Côté refonte, les Puf viennent de mettre en fonction la charte intérieure de « Quadrige Manuels ». Le renouvellement avait commencé en mai avec la modernisation des couvertures et de la maquette intérieure de leurs « Précis ». L'opération a démarré avec les meilleures ventes de la collection : Précis d'économie, Précis de sociologie... Les  titres ont été entièrement réécrits pour l'occasion.

Une étude qualitative

Vuibert s'est appuyé sur une étude qualitative menée par l'institut Gatard en mars 2019 auprès de vingt personnes pour moderniser en août la collection « Les essentiels du Sup' », dont la création remonte à 2016. Un effort particulier a porté sur les nouvelles couvertures : « Au lieu d'un mini-sommaire, nous mettons en avant, dès le plat 1, en quoi le livre va être utile au lecteur, explique Gwénaëlle Painvin, directrice de Vuibert. Nous avons compris que c'est un élément majeur pour séduire les étudiants qui ont besoin d'être accompagnés au moment de l'acte d'achat. » Quatre titres sont concernés dans un premier temps par la nouvelle maquette. La collection accueillera aussi quelques nouveautés qui intégreront des synthèses visuelles à la fin de chaque chapitre.
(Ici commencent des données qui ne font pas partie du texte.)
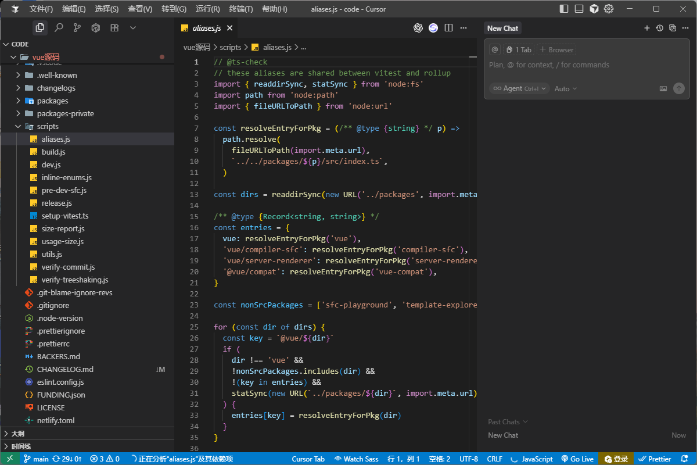
Task: Open the 终端(T) menu
Action: point(241,9)
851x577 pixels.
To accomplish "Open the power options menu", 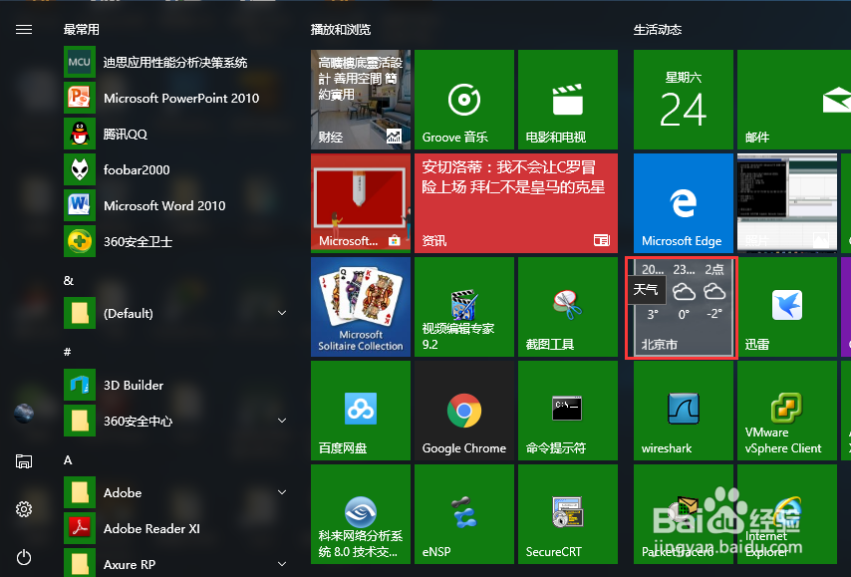I will 24,558.

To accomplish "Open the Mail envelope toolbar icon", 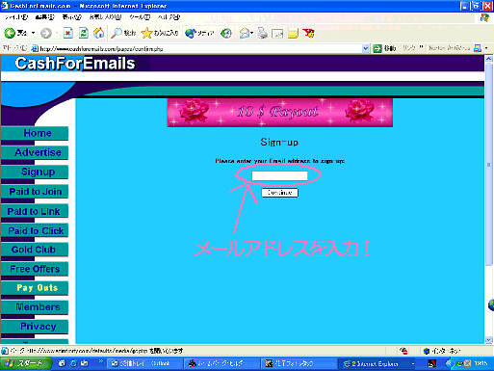I will [245, 33].
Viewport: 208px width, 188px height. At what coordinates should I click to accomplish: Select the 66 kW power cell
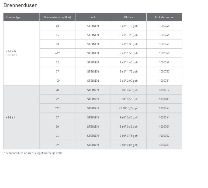[57, 53]
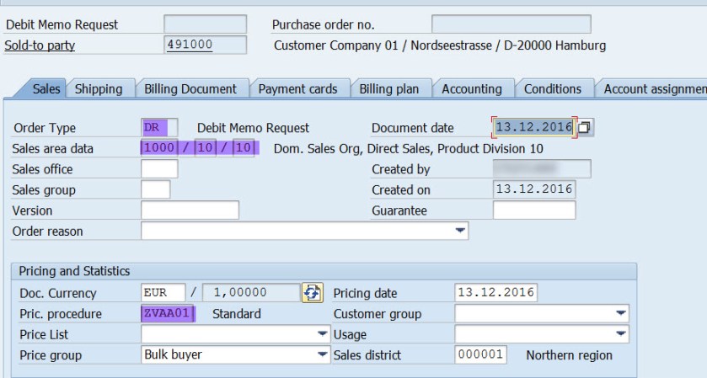Screen dimensions: 707x378
Task: Open the Customer group dropdown
Action: [x=621, y=314]
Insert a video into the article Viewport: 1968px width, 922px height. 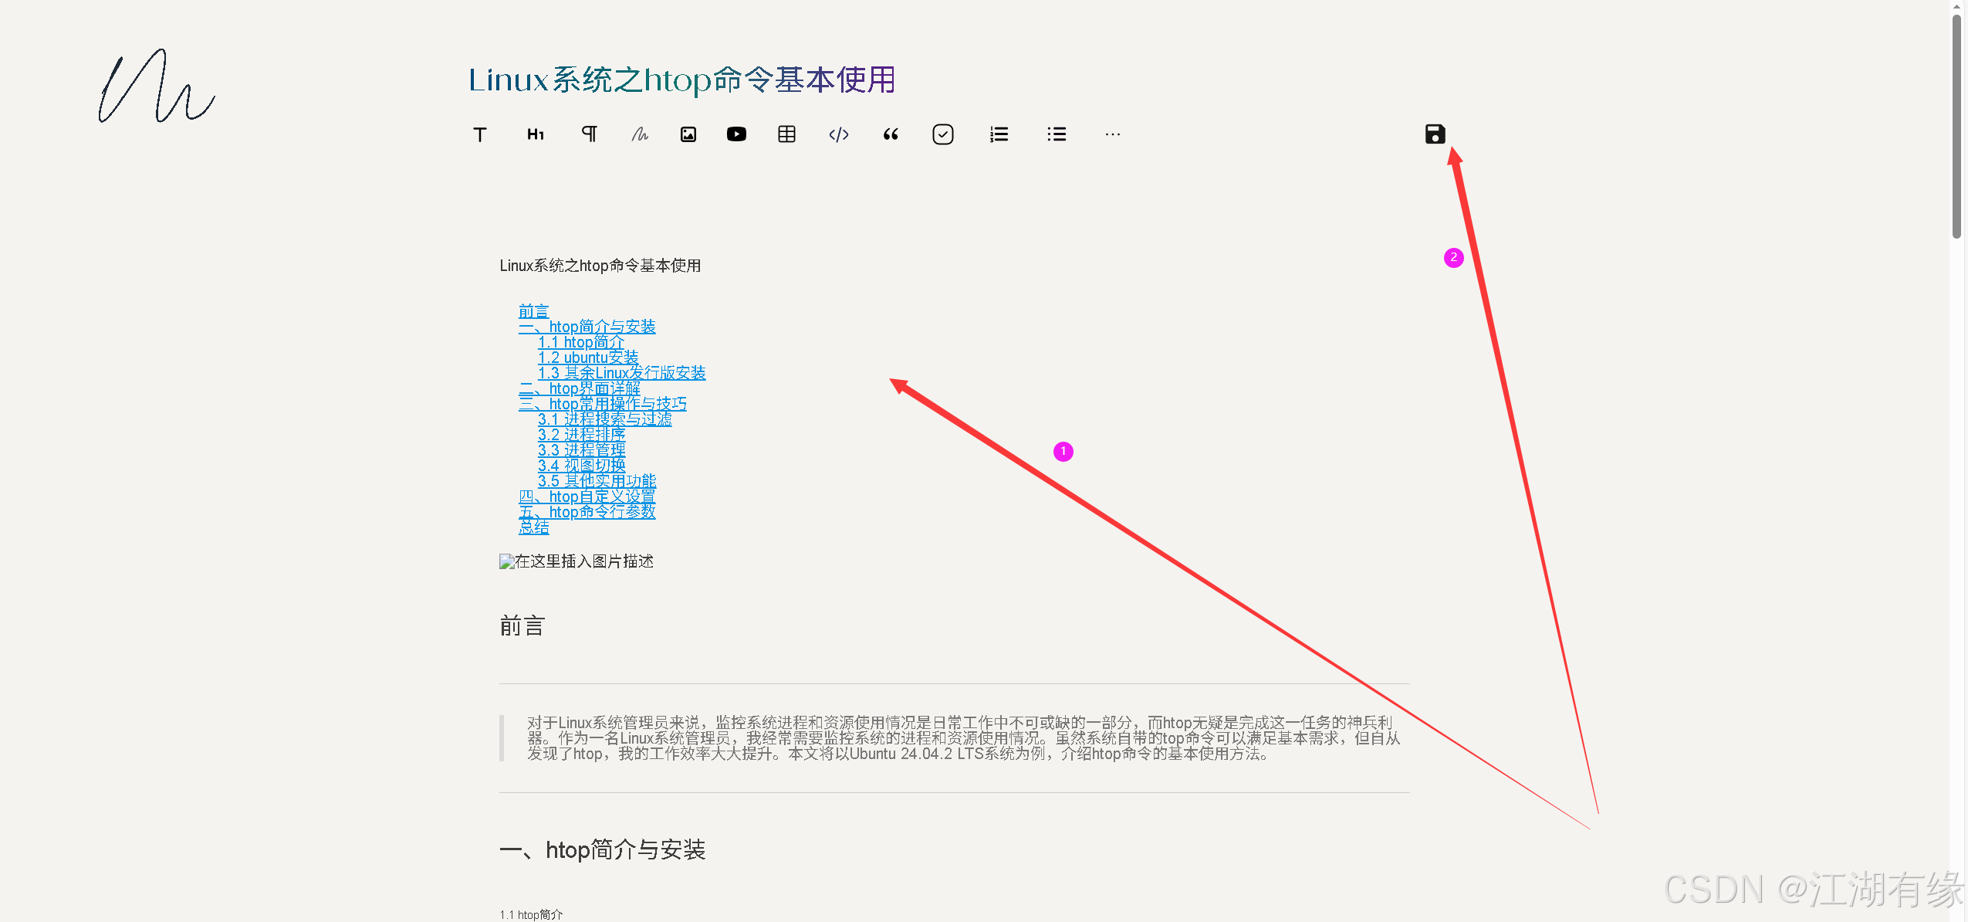tap(737, 134)
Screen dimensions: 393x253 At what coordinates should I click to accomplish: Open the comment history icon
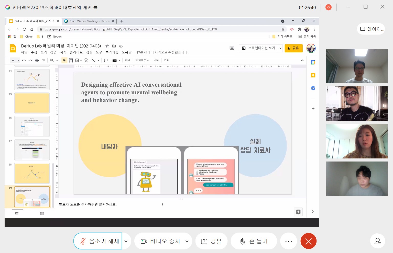point(232,48)
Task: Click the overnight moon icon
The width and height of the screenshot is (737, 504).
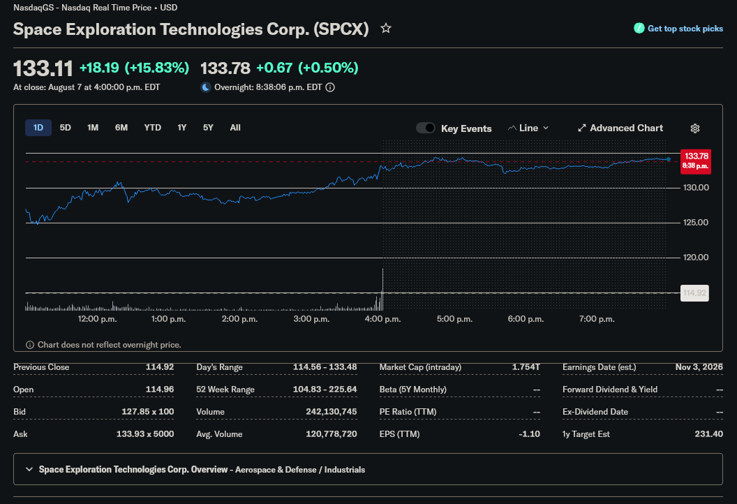Action: coord(205,87)
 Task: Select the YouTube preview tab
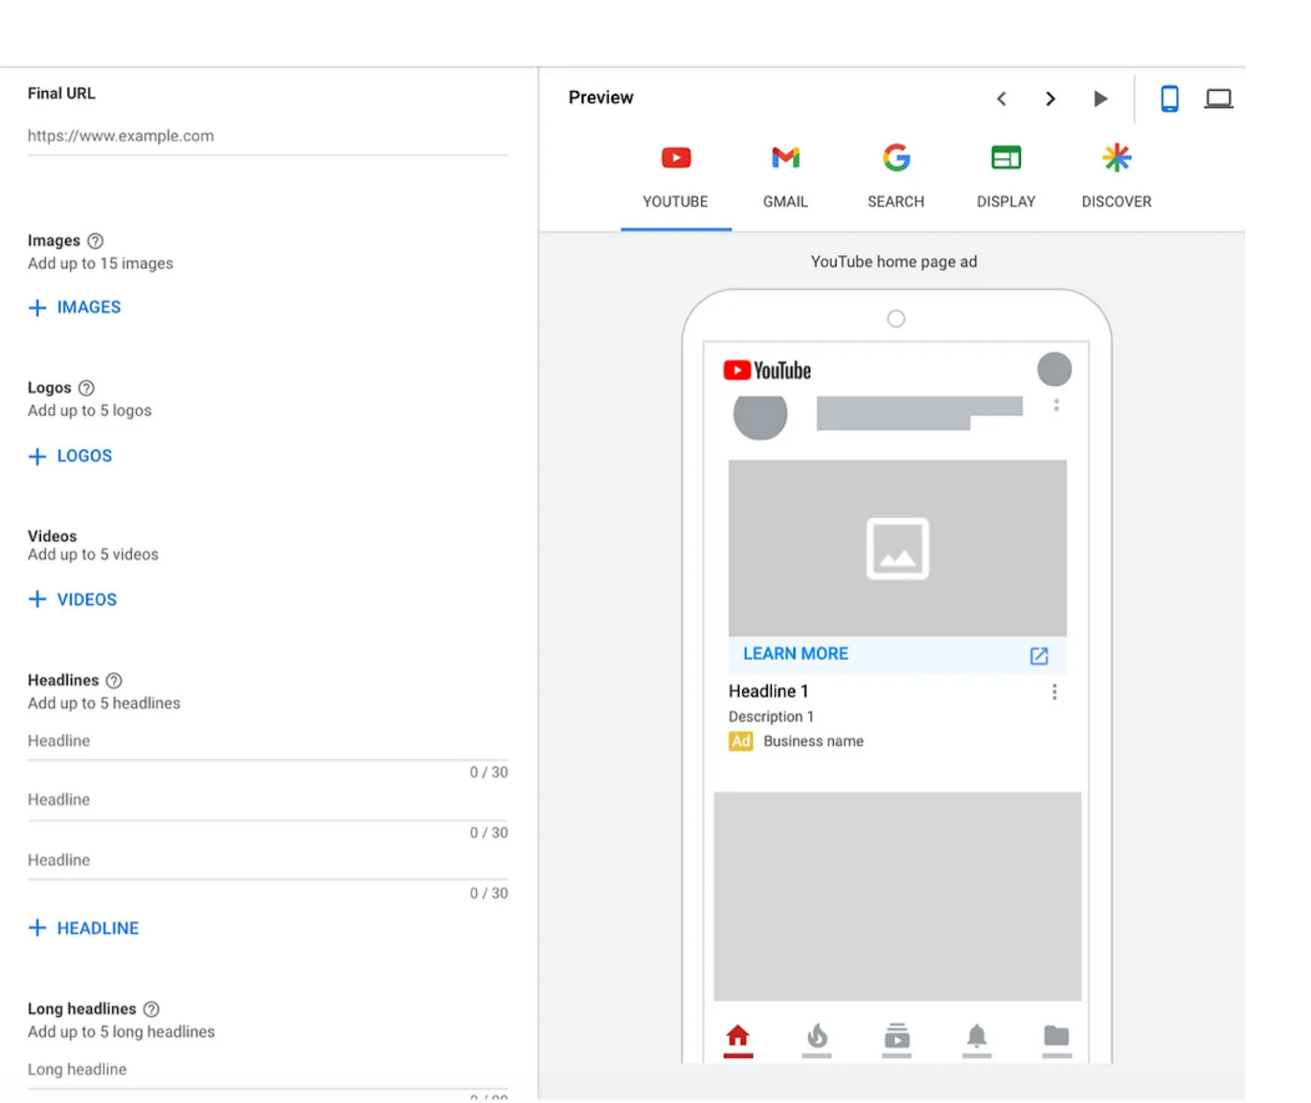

Chez Dunod la collection « Sciences Sup » n'est pas refondue à proprement parler ; elle est plutôt enrichie de plusieurs nouveautés qui, dans leur présentation, ne font plus référence à l'intitulé de la collection et optent pour des couvertures visuelles et des titres décalés. Parmi ces livres on peut citer Maths - 1 350 cm3 d'exercices corrigés pour la Licence 1, paru en janvier dernier, ou Smartphonique - expériences de physique avec un smartphone.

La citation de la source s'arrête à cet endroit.